As Theo climbed into the driving seat he saw two
things that surprised him. One was Lydia standing in the doorway of
the house. He couldn’t imagine why she’d come to see them drive
off. The other was the Chinese woman, the one who’d thrust the cat
into his arms on the junk and who’d been hanging around his gates
for the last two days. What the hell was she doing here? The
foolish woman placed her stubby body directly in front of the car.
He hooted the horn. Her broad face and narrow eyes twisted into an
expression of hatred and she spat at the windshield.
‘Aah, this crazy town is full of mad creatures,’

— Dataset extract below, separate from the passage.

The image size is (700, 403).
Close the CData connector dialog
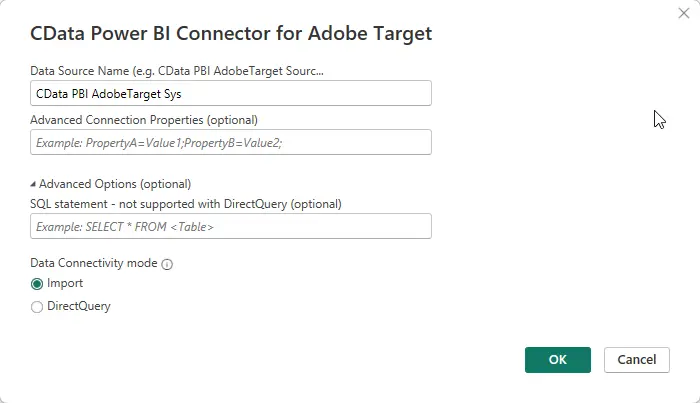pyautogui.click(x=682, y=12)
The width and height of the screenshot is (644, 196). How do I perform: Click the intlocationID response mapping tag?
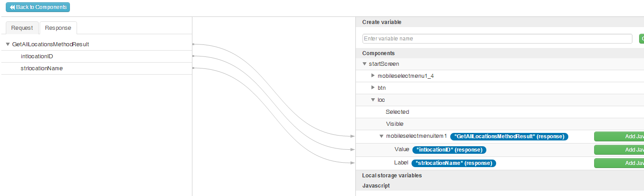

Valentina complained, but she wasn’t alarmed. Nothing could dent
her good humour today.
‘I’ll get rid of her.’ Theo jumped out, and that
was when everything went wrong.
The woman swung back her arm and threw something
under the car. He started to run at her, but she was already racing
out of the drive at an astonishing pace. Theo put a spurt on and
had made it as far as the gate when the world cracked right down
the middle. He could think of no other explanation. The noise was
like the roar of the devil. He was hurled across the road and felt
his wrist snap as he landed. His ears seemed to implode. He
couldn’t hear.
He dragged himself off the tarmac and looked behind
him. The Morris Cowley was gone. In its place was a crater and a
few grotesque pieces of twisted metal. Behind it Alfred’s Armstrong
Siddeley was all hunched over as if it had been kicked in the
teeth. Broken glass trickled down from the sky like razor-sharp
rain. Ten yards away on the scorched lawn lay the tattered remains
of Valentina’s body. Her flesh turned to raw meat. Lydia was
kneeling beside it, her mouth open wide in a scream that Theo
couldn’t hear, her hands cradling her mother’s shattered
face.
It was then that shock shuffled the images in his
head and sent him spinning down into a cold black pit.